Clinical relevance of CD95 (Fas/Apo-1) on T cells of patients with B-cell chronic lymphocytic leukemia.

Abstract

Apoptosis mediated via CD95 (Fas/Apo-1) is a key regulator for the biology of normal and malignant lymphocytes. Although the function of CD95 on B-cell chronic lymphocytic leukemia cells (B-CLL cells) has been studied intensively, the clinical importance of CD95 expression on normal T cells in B-CLL has not been clarified. This study aimed to investigate whether expression of CD95 on peripheral blood T cells correlates with clinically relevant parameters of B-CLL disease.

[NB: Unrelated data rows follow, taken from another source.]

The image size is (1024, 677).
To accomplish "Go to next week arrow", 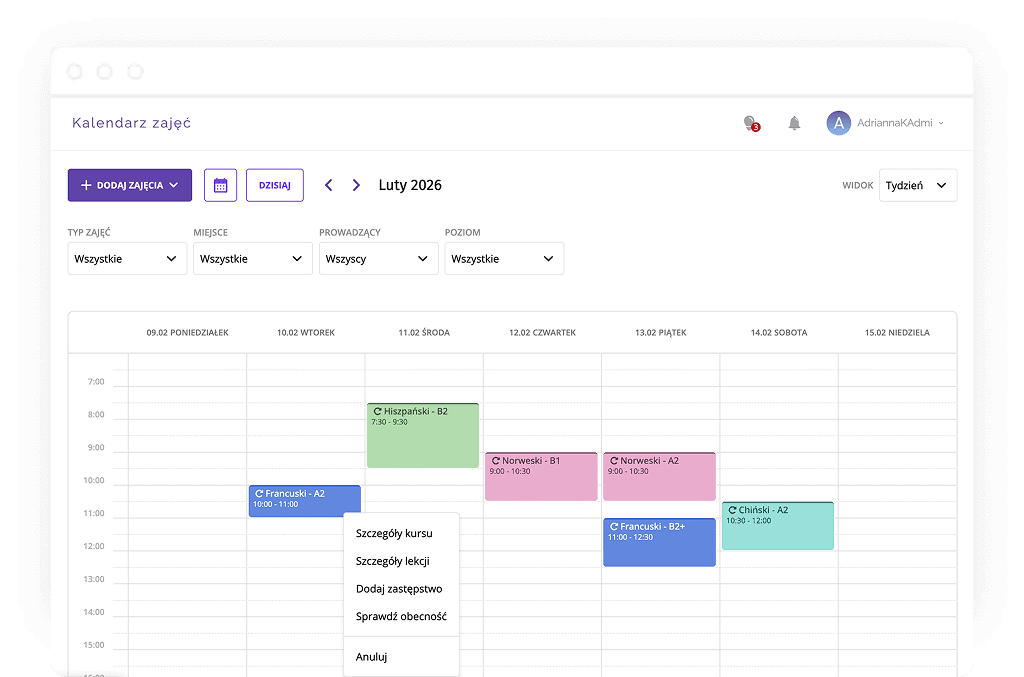I will click(x=356, y=185).
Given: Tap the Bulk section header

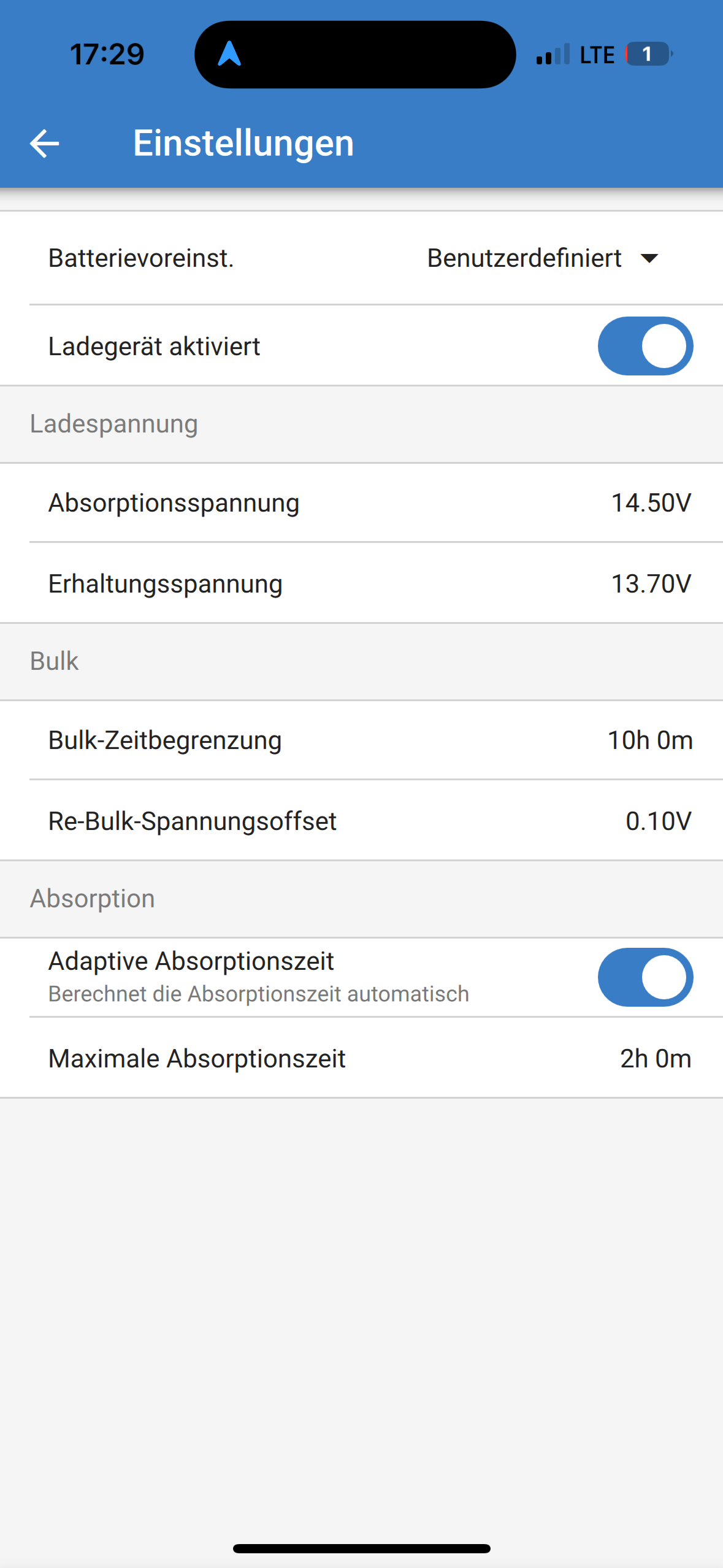Looking at the screenshot, I should point(55,661).
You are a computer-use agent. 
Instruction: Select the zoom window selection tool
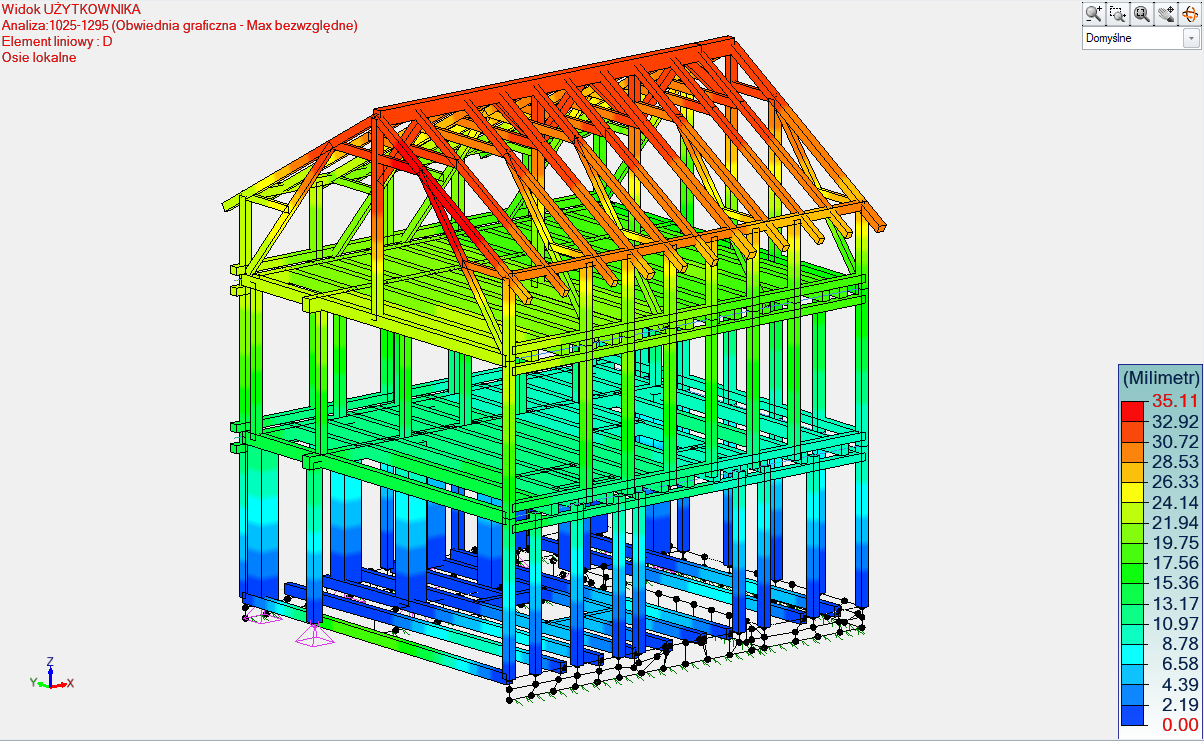(1118, 13)
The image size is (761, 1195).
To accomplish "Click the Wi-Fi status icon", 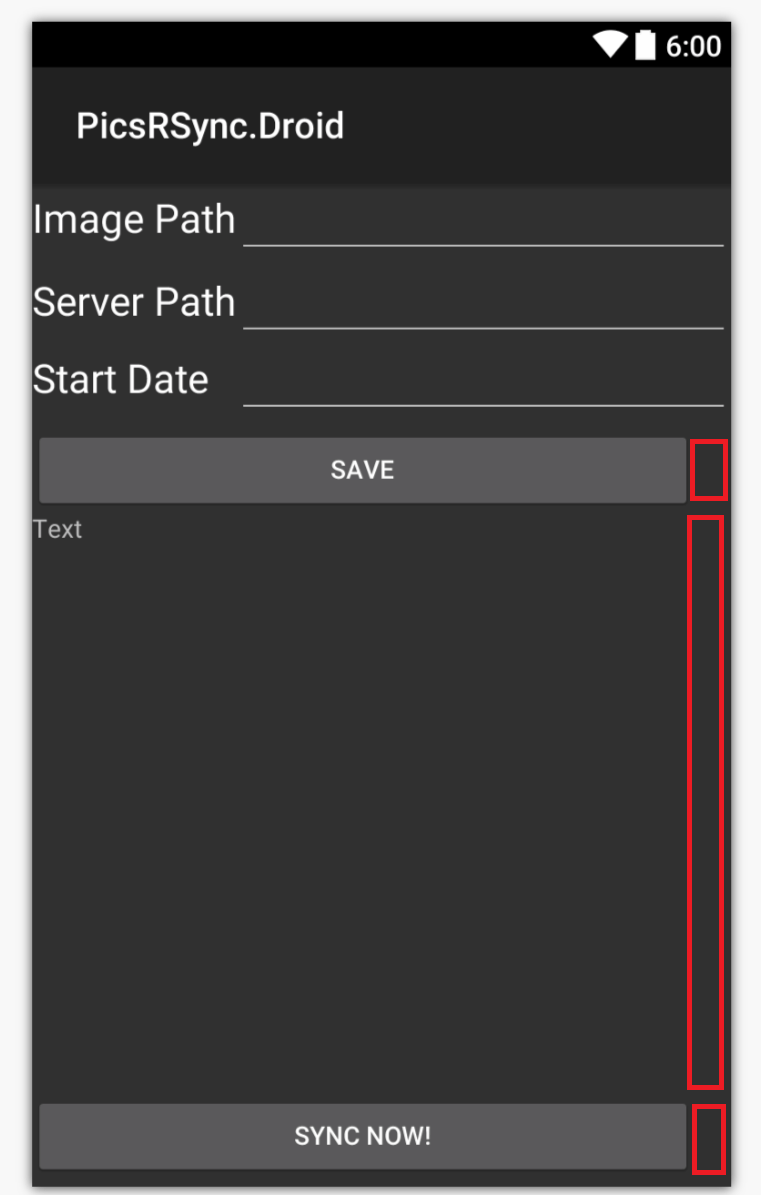I will pos(611,45).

Expression of CD95 (Fas/Apo-1) on peripheral blood T lymphocytes of patients with B-CLL was determined using flow cytometry and was correlated with expression of activation markers, sensitivity to apoptosis by anti-CD95, and clinical data, such as blood count, Binet stage, therapy, progression-free probability, and survival probability. Differential CD95 expression did not correlate with activation markers or with levels of apoptosis through anti-CD95. However, high levels of CD95 on T cells from B-CLL patients correlated significantly with low lymphocyte doubling time, increased Binet stages, and requirement for chemotherapeutic treatment. Furthermore, increased cell-surface CD95 on T cells was associated with reduced progression-free probability and poorer survival. CD95 levels on T cells correlate with the clinical course of B-CLL. Prospective studies appear warranted to investigate whether CD95 on T cells has a direct influence on B-CLL disease progression.